I know what I’m going to try, when I get a little time. My guess – from reading Wikipedia! – is that the illuminant is actually equal-intensity (not D50), and the numbers you gave me are a reflectance spectrum. If so, we have all we need to compute XYZ.

You might try the calculations with these two assumptions. If this post isn’t clear, try a different post: I’ve explained and illustrated this calculation half a dozen times, and I have no idea how to say it again differently.

In the meantime, if I cannot get a red output, then you’ll have to talk to the manufacturer. I’ll post as soon as I get an answer; I hope that will be sometime this weekend.

November 10, 2012 at 2:11 pm

Hi Cruize,

I _do get_ red. i suspect that’s all the confidence you need to work it out, but keep reading.

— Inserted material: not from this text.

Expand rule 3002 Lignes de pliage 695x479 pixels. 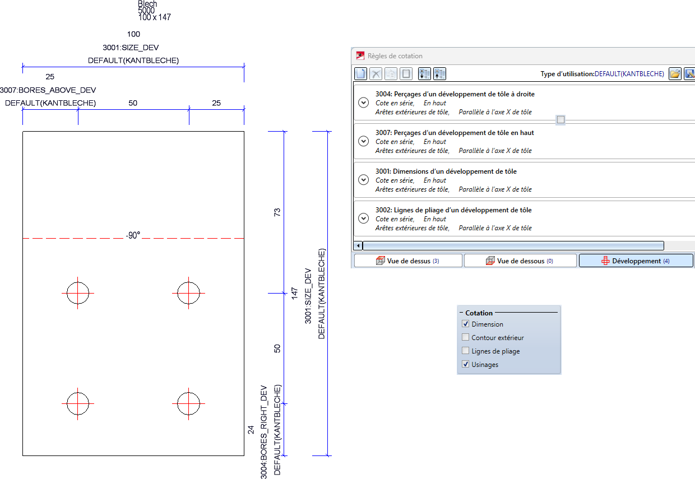point(363,218)
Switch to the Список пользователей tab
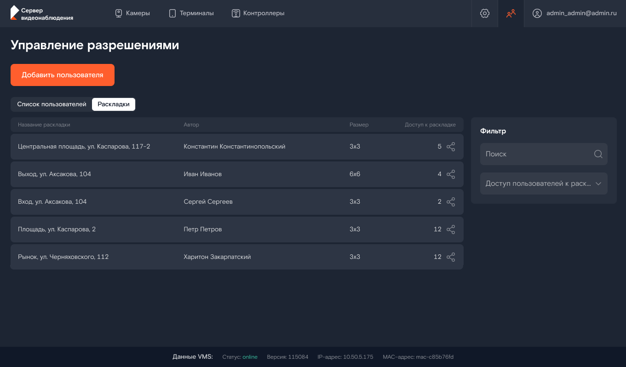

the numbers you have are the reflectance spectrum – the fraction reflected at each wavelength.

the illuminant is effectively equal intensity (call it 100 at every wavelength) because the device works one wavelength at a time.

i recommend the example in this this post.

November 11, 2012 at 11:39 pm

Hi rip,

I think you are right, I could be low in confidence, its just that am trying a lot of options at the same time perhaps killing my momentum. I will try your suggestions and see what comes up, because if i was not clear the first, its that, from the X-Rite aIone, the values it reads confirm the required L*a*b* required to give the Red, the 528 reads read from the same batch but when I try converting the read reflectance by myself, they give wrong figures.

I have appreciated your help, infact with your knowledge I may need to contact you soon for more research.

Thank you very much

November 19, 2012 at 4:11 pm

Hi Cruize,

I have now run your data using D50 instead of equal-intensity. I still get a red color.